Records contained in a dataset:
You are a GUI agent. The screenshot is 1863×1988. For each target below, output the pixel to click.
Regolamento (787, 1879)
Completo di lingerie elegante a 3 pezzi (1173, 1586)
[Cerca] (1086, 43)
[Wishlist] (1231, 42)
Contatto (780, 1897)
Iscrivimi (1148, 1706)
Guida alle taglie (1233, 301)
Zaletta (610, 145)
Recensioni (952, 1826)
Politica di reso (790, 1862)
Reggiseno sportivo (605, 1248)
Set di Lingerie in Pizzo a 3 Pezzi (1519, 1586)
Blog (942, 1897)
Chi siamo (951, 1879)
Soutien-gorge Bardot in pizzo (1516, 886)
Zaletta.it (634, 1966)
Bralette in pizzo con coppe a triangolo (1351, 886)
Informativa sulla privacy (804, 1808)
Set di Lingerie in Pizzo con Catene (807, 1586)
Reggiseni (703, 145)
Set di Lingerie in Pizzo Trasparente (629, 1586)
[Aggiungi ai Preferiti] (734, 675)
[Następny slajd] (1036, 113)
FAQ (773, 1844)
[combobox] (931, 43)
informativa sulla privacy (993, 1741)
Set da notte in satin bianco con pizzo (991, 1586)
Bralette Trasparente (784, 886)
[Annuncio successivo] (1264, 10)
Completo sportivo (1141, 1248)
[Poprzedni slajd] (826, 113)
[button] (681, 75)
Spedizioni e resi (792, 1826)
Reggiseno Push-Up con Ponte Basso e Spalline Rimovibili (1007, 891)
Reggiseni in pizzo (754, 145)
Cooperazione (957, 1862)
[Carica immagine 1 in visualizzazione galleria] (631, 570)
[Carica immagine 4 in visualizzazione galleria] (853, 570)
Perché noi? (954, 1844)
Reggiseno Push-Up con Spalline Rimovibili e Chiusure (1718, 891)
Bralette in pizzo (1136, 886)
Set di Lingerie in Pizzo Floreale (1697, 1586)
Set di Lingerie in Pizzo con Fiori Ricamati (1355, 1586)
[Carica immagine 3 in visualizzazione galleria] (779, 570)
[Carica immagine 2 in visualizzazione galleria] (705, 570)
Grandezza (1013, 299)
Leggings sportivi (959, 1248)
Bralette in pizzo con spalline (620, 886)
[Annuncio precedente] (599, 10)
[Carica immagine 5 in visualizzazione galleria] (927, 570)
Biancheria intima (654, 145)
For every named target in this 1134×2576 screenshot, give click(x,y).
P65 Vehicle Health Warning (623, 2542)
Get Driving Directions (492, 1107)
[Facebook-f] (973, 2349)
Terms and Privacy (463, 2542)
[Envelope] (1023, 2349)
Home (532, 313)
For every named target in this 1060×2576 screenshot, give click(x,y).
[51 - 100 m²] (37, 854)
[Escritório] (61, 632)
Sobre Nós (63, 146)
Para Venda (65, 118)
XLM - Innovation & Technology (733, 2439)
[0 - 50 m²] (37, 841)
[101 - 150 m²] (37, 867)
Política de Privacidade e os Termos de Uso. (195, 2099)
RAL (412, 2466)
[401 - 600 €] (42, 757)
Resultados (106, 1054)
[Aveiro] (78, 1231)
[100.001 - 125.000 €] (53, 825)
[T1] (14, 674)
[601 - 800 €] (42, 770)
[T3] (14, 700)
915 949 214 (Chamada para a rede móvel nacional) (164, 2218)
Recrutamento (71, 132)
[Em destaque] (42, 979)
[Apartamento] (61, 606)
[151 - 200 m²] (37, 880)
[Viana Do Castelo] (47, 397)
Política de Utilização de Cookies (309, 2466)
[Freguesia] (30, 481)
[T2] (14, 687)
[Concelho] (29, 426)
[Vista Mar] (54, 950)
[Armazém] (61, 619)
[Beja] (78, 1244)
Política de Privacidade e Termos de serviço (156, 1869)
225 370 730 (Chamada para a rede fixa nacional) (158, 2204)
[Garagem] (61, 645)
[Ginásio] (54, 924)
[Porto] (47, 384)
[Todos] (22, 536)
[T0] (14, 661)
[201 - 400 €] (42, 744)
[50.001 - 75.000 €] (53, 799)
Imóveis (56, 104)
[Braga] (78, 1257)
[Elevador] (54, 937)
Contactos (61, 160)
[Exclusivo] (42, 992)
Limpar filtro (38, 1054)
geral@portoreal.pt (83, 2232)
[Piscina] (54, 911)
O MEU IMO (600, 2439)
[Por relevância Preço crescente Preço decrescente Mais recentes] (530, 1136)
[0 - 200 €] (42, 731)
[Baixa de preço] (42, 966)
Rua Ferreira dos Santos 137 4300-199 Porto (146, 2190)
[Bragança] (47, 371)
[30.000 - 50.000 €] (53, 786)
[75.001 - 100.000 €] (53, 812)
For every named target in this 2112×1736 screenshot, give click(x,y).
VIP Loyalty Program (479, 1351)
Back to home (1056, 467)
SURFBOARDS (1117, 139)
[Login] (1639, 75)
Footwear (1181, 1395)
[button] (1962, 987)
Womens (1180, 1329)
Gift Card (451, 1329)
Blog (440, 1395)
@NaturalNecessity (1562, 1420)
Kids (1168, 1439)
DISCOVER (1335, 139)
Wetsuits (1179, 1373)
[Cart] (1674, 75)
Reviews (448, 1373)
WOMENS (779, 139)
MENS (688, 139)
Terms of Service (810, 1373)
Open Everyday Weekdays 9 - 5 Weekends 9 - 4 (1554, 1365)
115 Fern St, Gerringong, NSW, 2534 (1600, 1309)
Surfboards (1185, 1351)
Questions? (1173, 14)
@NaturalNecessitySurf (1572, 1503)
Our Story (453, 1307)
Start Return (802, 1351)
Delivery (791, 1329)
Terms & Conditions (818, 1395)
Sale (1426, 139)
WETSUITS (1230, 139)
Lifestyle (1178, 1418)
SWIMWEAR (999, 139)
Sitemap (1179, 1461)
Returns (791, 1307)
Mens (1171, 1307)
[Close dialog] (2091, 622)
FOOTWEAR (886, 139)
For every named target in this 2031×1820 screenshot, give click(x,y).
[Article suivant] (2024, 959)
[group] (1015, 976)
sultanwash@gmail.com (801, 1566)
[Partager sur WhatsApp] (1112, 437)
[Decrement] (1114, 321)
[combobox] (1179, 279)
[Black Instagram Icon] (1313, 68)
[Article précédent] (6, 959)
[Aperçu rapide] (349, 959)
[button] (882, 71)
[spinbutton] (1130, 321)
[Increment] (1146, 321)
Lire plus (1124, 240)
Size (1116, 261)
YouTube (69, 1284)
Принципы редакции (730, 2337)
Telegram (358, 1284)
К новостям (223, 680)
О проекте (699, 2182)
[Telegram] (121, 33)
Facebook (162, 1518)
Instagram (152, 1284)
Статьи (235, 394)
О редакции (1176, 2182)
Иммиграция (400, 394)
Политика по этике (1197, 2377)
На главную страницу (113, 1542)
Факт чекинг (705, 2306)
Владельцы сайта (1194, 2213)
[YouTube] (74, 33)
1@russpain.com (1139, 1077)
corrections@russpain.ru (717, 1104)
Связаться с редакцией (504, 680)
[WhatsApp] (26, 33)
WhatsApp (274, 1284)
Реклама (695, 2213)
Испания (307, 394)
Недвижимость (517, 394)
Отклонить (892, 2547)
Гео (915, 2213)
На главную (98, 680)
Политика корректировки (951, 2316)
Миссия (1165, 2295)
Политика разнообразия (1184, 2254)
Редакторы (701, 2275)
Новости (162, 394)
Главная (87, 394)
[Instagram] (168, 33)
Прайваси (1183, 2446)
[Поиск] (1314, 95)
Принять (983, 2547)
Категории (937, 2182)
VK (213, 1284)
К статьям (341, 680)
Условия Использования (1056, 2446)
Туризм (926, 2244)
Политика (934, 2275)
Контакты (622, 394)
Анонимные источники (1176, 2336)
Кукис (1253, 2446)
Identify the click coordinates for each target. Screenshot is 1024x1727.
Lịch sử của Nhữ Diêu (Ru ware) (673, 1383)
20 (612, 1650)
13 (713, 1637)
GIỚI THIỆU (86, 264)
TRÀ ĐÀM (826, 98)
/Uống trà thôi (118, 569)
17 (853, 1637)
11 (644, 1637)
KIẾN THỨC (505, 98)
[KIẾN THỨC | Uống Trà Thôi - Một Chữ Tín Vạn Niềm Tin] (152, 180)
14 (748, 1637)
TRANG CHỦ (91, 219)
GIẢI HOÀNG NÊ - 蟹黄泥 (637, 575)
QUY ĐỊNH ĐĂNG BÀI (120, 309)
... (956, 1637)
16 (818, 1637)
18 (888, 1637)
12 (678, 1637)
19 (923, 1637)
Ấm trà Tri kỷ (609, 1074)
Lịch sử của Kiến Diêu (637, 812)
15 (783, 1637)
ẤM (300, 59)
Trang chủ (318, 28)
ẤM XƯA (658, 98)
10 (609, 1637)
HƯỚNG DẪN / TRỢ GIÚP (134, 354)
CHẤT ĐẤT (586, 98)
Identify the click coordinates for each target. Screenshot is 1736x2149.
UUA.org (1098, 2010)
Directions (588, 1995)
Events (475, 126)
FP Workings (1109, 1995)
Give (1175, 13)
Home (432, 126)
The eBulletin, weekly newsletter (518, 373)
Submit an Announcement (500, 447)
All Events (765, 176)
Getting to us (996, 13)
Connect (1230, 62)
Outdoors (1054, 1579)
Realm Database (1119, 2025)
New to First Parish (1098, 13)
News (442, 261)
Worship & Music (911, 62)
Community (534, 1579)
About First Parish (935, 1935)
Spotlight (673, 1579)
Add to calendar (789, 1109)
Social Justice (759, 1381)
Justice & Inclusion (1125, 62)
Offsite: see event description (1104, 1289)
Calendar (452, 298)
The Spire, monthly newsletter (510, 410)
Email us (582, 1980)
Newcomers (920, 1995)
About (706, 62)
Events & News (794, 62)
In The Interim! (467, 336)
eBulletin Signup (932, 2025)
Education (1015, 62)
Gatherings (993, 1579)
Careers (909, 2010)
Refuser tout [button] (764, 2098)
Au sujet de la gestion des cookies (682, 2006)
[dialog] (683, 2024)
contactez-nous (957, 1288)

- What you will do -
Write out only those lines of the entries that lie between the line containing "Gatherings (993, 1579)" and the last line, inclusive, reproducing them exactly.

- Task result -
Gatherings (993, 1579)
Careers (909, 2010)
Refuser tout [button] (764, 2098)
Au sujet de la gestion des cookies (682, 2006)
[dialog] (683, 2024)
contactez-nous (957, 1288)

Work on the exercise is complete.